I suppose people in the media must be reminded that theirs is a job to report and publish.
And that it makes immense sense not to cross the Lakshman Rekha.
But in real life, this isn't the case.
Often we are called upon to go beyond reporting, editing and publishing.
We are called to take a stand. And stand by it.
We are challenged and thwarted.
And we find ourselves in public spaces and in the thick of public issues that challenge us.
There have been some local issues that keep popping up as we go about reporting our neighbourhoods.
When I first witnessed the mortar and bricks devouring the avenue trees and gardens of Gandhi Nagar after we came to live in the Adyar neighbourhood, it was not a very nice sight.
Today, there are thousands of apartment blocks in Gandhi Nagar which seem to have staved off crises in water supply, garbage clearance and traffic flow.
But the 'nagar' is under siege.
Will there come a time when we have laws that ban commercial spots from residential nagars?

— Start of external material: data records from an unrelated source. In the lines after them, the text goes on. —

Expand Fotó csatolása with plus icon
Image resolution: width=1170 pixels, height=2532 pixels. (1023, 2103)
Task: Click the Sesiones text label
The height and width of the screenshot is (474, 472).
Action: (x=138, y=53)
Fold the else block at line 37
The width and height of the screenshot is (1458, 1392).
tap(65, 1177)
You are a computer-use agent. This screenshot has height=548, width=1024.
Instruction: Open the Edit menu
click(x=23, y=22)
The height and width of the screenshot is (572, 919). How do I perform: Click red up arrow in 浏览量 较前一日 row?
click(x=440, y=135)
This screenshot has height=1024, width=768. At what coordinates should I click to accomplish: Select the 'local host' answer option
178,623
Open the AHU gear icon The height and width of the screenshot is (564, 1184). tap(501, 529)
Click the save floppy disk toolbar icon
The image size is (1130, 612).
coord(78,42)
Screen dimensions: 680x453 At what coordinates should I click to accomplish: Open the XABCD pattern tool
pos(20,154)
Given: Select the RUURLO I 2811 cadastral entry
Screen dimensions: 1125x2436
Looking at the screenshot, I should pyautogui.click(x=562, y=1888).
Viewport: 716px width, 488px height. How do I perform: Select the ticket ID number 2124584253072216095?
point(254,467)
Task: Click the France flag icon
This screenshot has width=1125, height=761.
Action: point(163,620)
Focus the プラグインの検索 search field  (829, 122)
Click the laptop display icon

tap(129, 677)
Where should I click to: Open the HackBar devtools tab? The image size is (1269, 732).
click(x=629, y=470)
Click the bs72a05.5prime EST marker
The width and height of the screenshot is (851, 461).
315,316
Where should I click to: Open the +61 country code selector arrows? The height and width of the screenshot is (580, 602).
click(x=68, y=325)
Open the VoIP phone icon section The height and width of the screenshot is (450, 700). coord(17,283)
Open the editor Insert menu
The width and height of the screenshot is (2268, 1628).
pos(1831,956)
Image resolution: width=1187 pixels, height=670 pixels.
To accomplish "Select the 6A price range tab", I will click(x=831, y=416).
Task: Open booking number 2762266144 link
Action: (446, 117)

See the fate of Indira Nagar, Kasturba Nagar and K K Nagar.
In a few months from now, a road proposed on the banks of the Adyar river to carry Mylapore-bound traffic from the Kotturpuram side to the east coast side will come up.
The City Fathers claim it will provide a short cut.
Perhaps they have not travelled on the Adyar Bridge Road between 8 am and 11 am and between 5 pm and 8 pm when traffic crawls on this old bridge.
Where are the sane voices of the community who can debate such plans?
Why are there fewer public debates on such issues that affect communities?
Some of us who are interested in history and heritage imagined a time when the city's development authority like the CMDA would declare the Mada Street area of Mylapore as a special zone so that its architecture, layout, business and life would be protected from the onslaught of the gargantuan plans of big business and fly-by-night middle-men.
The laws are not in place. So we can challenge neither the state nor private plans.
There is a need for cautious urban development here. A need to have better traffic regulation, modern parking.
A campaign to coax shoppers and devotees to walk the Mada Streets and leave their cars and buses at parking bays constructed at the MRTS station campus.
So when Justice Prabha Sridevan acknowledged the spirit behind the annual Mylapore Festival which was challenged in court a week ago and left some positive thoughts with us, we felt happy.
The Mada Streets area could be occasionally made 'walk only' zones. And become a zone that fosters shopping, gawking, walking and day-dreaming!